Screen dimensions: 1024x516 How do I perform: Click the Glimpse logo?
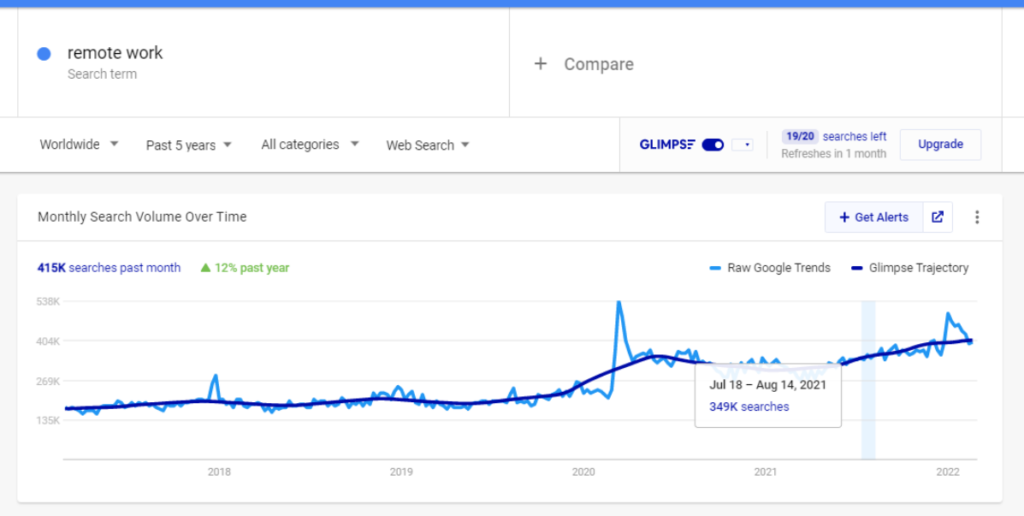coord(667,144)
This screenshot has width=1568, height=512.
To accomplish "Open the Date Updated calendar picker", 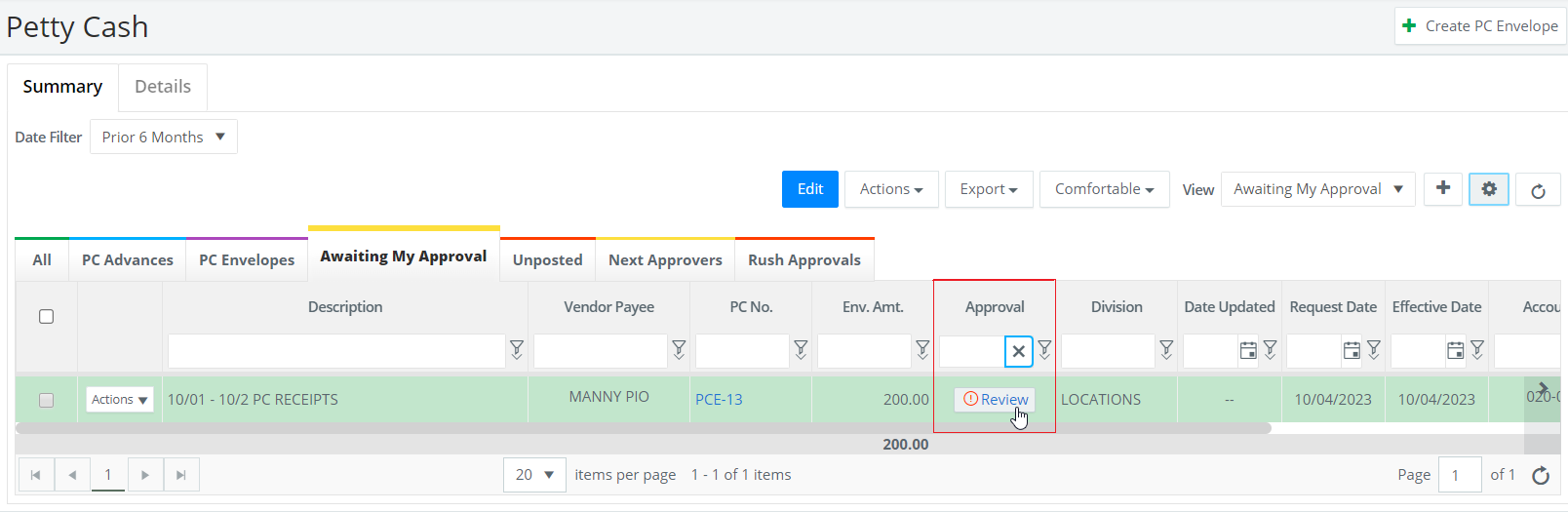I will (1247, 350).
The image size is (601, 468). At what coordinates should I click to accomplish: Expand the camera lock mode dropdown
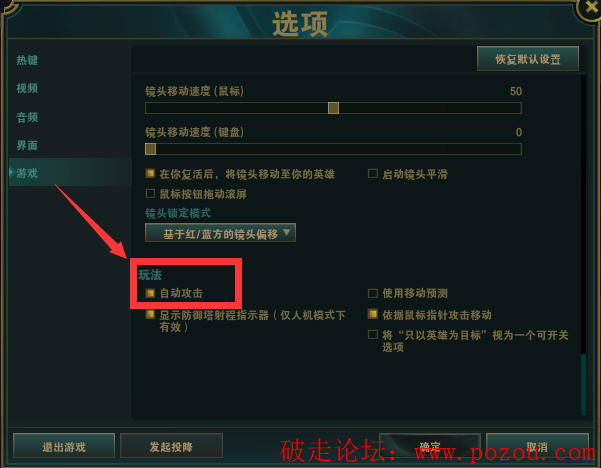point(220,233)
--------------------------------
## Aim
Reproduce the lines above word for word, starting at the line that contains "The image size" and ending after the final line. Leave the pictures out.

## Result of this task
The image size is (601, 468). At what coordinates should I click to accomplish: Expand the camera lock mode dropdown
point(220,233)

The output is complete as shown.